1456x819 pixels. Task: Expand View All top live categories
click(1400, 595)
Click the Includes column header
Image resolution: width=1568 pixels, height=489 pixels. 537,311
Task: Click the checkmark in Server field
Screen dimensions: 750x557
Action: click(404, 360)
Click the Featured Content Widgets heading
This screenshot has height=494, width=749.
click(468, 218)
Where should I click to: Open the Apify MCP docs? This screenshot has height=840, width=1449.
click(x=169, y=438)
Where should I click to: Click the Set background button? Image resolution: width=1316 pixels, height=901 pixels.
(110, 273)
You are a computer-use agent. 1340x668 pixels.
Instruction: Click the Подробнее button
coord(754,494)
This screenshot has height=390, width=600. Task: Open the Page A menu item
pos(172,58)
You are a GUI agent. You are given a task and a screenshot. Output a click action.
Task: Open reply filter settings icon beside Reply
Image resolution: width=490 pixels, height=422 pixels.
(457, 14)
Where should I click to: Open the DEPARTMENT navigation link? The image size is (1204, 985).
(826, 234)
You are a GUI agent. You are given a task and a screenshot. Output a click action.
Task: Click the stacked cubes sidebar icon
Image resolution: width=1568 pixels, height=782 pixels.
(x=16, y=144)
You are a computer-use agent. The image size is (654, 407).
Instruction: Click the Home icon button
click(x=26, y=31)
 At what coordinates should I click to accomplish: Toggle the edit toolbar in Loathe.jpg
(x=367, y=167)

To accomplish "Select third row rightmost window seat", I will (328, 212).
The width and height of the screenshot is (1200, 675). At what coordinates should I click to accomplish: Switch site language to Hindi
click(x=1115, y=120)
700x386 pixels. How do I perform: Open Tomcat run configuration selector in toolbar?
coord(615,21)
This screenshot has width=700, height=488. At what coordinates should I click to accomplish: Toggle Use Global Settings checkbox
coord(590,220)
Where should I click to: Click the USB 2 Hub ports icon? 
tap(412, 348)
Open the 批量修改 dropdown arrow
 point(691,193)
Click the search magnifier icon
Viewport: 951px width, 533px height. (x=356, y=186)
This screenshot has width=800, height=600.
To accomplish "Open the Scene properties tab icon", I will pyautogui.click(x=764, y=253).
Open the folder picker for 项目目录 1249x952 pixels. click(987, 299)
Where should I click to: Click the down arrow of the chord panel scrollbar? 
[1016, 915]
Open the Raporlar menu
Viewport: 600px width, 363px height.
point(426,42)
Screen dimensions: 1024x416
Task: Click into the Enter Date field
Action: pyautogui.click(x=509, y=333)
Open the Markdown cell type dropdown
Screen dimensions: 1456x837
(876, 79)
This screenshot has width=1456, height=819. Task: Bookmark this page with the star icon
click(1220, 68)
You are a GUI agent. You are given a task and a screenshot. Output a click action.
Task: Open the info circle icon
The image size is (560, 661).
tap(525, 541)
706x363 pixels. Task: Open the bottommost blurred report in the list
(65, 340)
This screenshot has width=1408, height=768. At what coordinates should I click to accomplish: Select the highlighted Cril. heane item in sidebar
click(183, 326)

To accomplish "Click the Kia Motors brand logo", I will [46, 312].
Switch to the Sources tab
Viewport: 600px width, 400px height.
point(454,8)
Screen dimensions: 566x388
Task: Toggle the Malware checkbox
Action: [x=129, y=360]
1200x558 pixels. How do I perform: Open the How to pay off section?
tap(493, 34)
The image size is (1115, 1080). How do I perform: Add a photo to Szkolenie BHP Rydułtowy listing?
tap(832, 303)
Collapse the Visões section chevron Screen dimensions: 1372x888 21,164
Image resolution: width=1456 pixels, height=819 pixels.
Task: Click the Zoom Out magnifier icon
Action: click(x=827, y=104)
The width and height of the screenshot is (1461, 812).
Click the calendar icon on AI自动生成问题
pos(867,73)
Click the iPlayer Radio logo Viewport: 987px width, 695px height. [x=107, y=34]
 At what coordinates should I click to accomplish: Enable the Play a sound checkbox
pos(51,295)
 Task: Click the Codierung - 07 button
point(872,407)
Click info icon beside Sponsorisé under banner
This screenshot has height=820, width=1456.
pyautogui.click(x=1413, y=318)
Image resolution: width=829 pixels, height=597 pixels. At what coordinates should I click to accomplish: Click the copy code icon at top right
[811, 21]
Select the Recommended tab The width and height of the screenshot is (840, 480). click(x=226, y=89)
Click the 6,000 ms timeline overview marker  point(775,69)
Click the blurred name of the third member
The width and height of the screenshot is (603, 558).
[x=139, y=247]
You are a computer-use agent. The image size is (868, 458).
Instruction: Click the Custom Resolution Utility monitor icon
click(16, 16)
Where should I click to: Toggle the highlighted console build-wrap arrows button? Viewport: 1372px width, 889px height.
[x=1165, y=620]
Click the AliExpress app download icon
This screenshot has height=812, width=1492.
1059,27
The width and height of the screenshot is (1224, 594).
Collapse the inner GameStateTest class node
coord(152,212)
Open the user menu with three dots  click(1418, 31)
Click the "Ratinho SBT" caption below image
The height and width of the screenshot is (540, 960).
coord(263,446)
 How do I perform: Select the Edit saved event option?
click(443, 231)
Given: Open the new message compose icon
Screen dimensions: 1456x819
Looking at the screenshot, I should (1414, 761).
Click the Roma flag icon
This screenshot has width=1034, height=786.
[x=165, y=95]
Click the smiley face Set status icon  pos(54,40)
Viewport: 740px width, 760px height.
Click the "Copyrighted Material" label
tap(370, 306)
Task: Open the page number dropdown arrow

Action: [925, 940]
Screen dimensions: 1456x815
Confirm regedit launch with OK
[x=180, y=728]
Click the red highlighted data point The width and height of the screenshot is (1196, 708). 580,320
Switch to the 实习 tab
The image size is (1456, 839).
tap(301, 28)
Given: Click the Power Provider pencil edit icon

#####

# Your goal
Rewrite all of the material above, replacing every occurrence of "computer-use agent" with "desktop automation agent". Leave everything else unchanged.

# Full output
1456x819 pixels. Task: Expand View All top live categories
click(1400, 595)
Click the Includes column header
Image resolution: width=1568 pixels, height=489 pixels. 537,311
Task: Click the checkmark in Server field
Screen dimensions: 750x557
Action: click(404, 360)
Click the Featured Content Widgets heading
This screenshot has height=494, width=749.
click(468, 218)
Where should I click to: Open the Apify MCP docs? This screenshot has height=840, width=1449.
click(x=169, y=438)
Where should I click to: Click the Set background button? Image resolution: width=1316 pixels, height=901 pixels.
(110, 273)
You are a desktop automation agent. 1340x668 pixels.
Instruction: Click the Подробнее button
coord(754,494)
This screenshot has height=390, width=600. Task: Open the Page A menu item
pos(172,58)
You are a GUI agent. You are given a task and a screenshot. Output a click action.
Task: Open reply filter settings icon beside Reply
Image resolution: width=490 pixels, height=422 pixels.
(457, 14)
Where should I click to: Open the DEPARTMENT navigation link? The image size is (1204, 985).
(826, 234)
You are a GUI agent. You are given a task and a screenshot. Output a click action.
Task: Click the stacked cubes sidebar icon
Image resolution: width=1568 pixels, height=782 pixels.
(x=16, y=144)
You are a desktop automation agent. The image size is (654, 407).
Instruction: Click the Home icon button
click(x=26, y=31)
 At what coordinates should I click to accomplish: Toggle the edit toolbar in Loathe.jpg
(x=367, y=167)

To accomplish "Select third row rightmost window seat", I will (328, 212).
The width and height of the screenshot is (1200, 675). At what coordinates should I click to accomplish: Switch site language to Hindi
click(x=1115, y=120)
700x386 pixels. How do I perform: Open Tomcat run configuration selector in toolbar?
coord(615,21)
This screenshot has width=700, height=488. At what coordinates should I click to accomplish: Toggle Use Global Settings checkbox
coord(590,220)
Where should I click to: Click the USB 2 Hub ports icon? 
tap(412, 348)
Open the 批量修改 dropdown arrow
 point(691,193)
Click the search magnifier icon
Viewport: 951px width, 533px height. (x=356, y=186)
This screenshot has width=800, height=600.
To accomplish "Open the Scene properties tab icon", I will pyautogui.click(x=764, y=253).
Open the folder picker for 项目目录 1249x952 pixels. click(987, 299)
Where should I click to: Click the down arrow of the chord panel scrollbar? 
[1016, 915]
Open the Raporlar menu
Viewport: 600px width, 363px height.
point(426,42)
Screen dimensions: 1024x416
Task: Click into the Enter Date field
Action: pyautogui.click(x=509, y=333)
Open the Markdown cell type dropdown
Screen dimensions: 1456x837
(876, 79)
This screenshot has width=1456, height=819. Task: Bookmark this page with the star icon
click(1220, 68)
You are a GUI agent. You are given a task and a screenshot. Output a click action.
Task: Open the info circle icon
The image size is (560, 661).
tap(525, 541)
706x363 pixels. Task: Open the bottommost blurred report in the list
(65, 340)
This screenshot has width=1408, height=768. At what coordinates should I click to accomplish: Select the highlighted Cril. heane item in sidebar
click(183, 326)

To accomplish "Click the Kia Motors brand logo", I will [46, 312].
Switch to the Sources tab
Viewport: 600px width, 400px height.
point(454,8)
Screen dimensions: 566x388
Task: Toggle the Malware checkbox
Action: [x=129, y=360]
1200x558 pixels. How do I perform: Open the How to pay off section?
tap(493, 34)
The image size is (1115, 1080). How do I perform: Add a photo to Szkolenie BHP Rydułtowy listing?
tap(832, 303)
Collapse the Visões section chevron Screen dimensions: 1372x888 21,164
Image resolution: width=1456 pixels, height=819 pixels.
Task: Click the Zoom Out magnifier icon
Action: click(x=827, y=104)
The width and height of the screenshot is (1461, 812).
Click the calendar icon on AI自动生成问题
pos(867,73)
Click the iPlayer Radio logo Viewport: 987px width, 695px height. [x=107, y=34]
 At what coordinates should I click to accomplish: Enable the Play a sound checkbox
pos(51,295)
 Task: Click the Codierung - 07 button
point(872,407)
Click info icon beside Sponsorisé under banner
This screenshot has height=820, width=1456.
pyautogui.click(x=1413, y=318)
Image resolution: width=829 pixels, height=597 pixels. At what coordinates should I click to accomplish: Click the copy code icon at top right
[811, 21]
Select the Recommended tab The width and height of the screenshot is (840, 480). click(x=226, y=89)
Click the 6,000 ms timeline overview marker  point(775,69)
Click the blurred name of the third member
The width and height of the screenshot is (603, 558).
[x=139, y=247]
You are a desktop automation agent. The image size is (868, 458).
Instruction: Click the Custom Resolution Utility monitor icon
click(16, 16)
Where should I click to: Toggle the highlighted console build-wrap arrows button? Viewport: 1372px width, 889px height.
[x=1165, y=620]
Click the AliExpress app download icon
This screenshot has height=812, width=1492.
1059,27
The width and height of the screenshot is (1224, 594).
Collapse the inner GameStateTest class node
coord(152,212)
Open the user menu with three dots  click(1418, 31)
Click the "Ratinho SBT" caption below image
The height and width of the screenshot is (540, 960).
coord(263,446)
 How do I perform: Select the Edit saved event option?
click(443, 231)
Given: Open the new message compose icon
Screen dimensions: 1456x819
Looking at the screenshot, I should (1414, 761).
Click the Roma flag icon
This screenshot has width=1034, height=786.
[x=165, y=95]
Click the smiley face Set status icon  pos(54,40)
Viewport: 740px width, 760px height.
Click the "Copyrighted Material" label
tap(370, 306)
Task: Open the page number dropdown arrow

Action: [925, 940]
Screen dimensions: 1456x815
Confirm regedit launch with OK
[x=180, y=728]
Click the red highlighted data point The width and height of the screenshot is (1196, 708). 580,320
Switch to the 实习 tab
The image size is (1456, 839).
tap(301, 28)
Given: Click the Power Provider pencil edit icon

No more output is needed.